Sweat's major features that most other 7MW timers don't have:
Sweat guides you through voice alone (with a simple text transcription in its terminal window).
Sweat will (unless you ask it not to) click through a randomly chosen thread of related Wikipedia articles while you work out and read aloud what it finds. The workout takes priority, so this intentionally distracting chatter will not make you miss any exercise cues.
With a little extra configuration, you can have Sweat instead read you current news headlines from a variety of sources.
Sweat will also tell you the local weather during certain drills, and end by reading aloud the output of the `fortune` program (if available).
For variety's sake, you can shuffle the drills out of their standard order. While you still get three rounds of aerobic, lower-body, upper-body, and core drills in that order, Sweat will randomize the order of the three drills within each category.
Halfway through the side-plank drill, Sweat gives you a few seconds to adjust yourself. (For some reason, few if any other timers seems to bother with this.)
A no-chair mode substitutes other drills when you find yourself in a space (e.g. a hotel room) with no suitably stable chair to exercise with.
A no-jumping mode is also available when you want to avoid stomping around on your downstairs neighbor's ceiling.
It's a command-line Unixish program, so of course it's far too configurable. Happily, its defaults should fit most needs...
You can install Sweat as a stand-alone binary program, as a distribution of Perl software via the CPAN, or from source using the code found at this very repository.
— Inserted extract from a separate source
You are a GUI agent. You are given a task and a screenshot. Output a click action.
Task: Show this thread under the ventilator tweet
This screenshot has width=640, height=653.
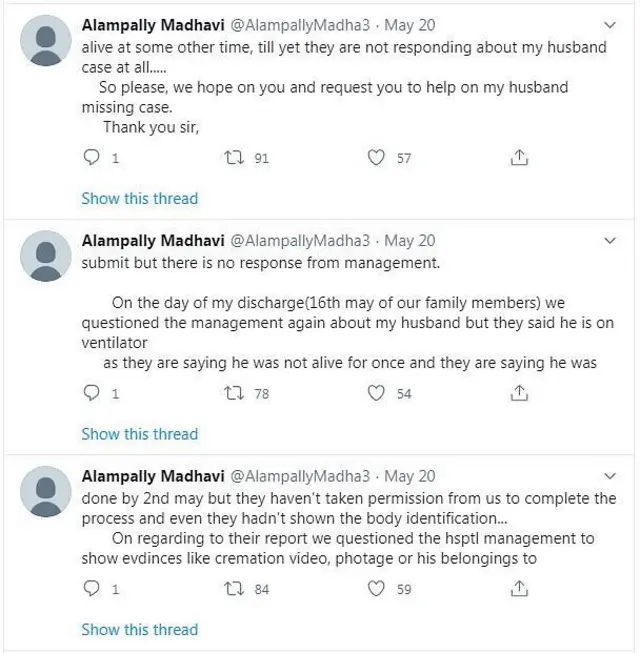(x=139, y=434)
The latest binaries for macOS (Darwin) and Linux are available at Sweat's homepage: https://jmac.org/sweat. Just download and run! (Noting, of course, any platform-specific caveats listed on that page.)
First, make sure you have the cpanm
program on your machine. It is likely
available as "cpanminus" in your favorite package manager. (Or install it from
source, through the instructions at http://cpanmin.us.)
Then, run this command:
cpanm Sweat
If you run into issues due to failing dependencies, try this instead:
cpanm --notest Sweat
Alternately, you can run these commands under `sudo` to install Sweat at the system level.
Clone this repository locally, and then run these commands:
cpanm --installdeps --notest .
perl Build.PL
perl Build build
perl Build install # run under sudo to install at system-level
Once installed, you can get a quick-reference guide like this:
sweat --help
Or far more thorough instructions this way:
man sweat
Please report issues at the module's GitHub site. Code and documentation pull requests are very welcome!
Jason McIntosh (jmac@jmac.org)
This software is Copyright (c) 2019-2020 by Jason McIntosh.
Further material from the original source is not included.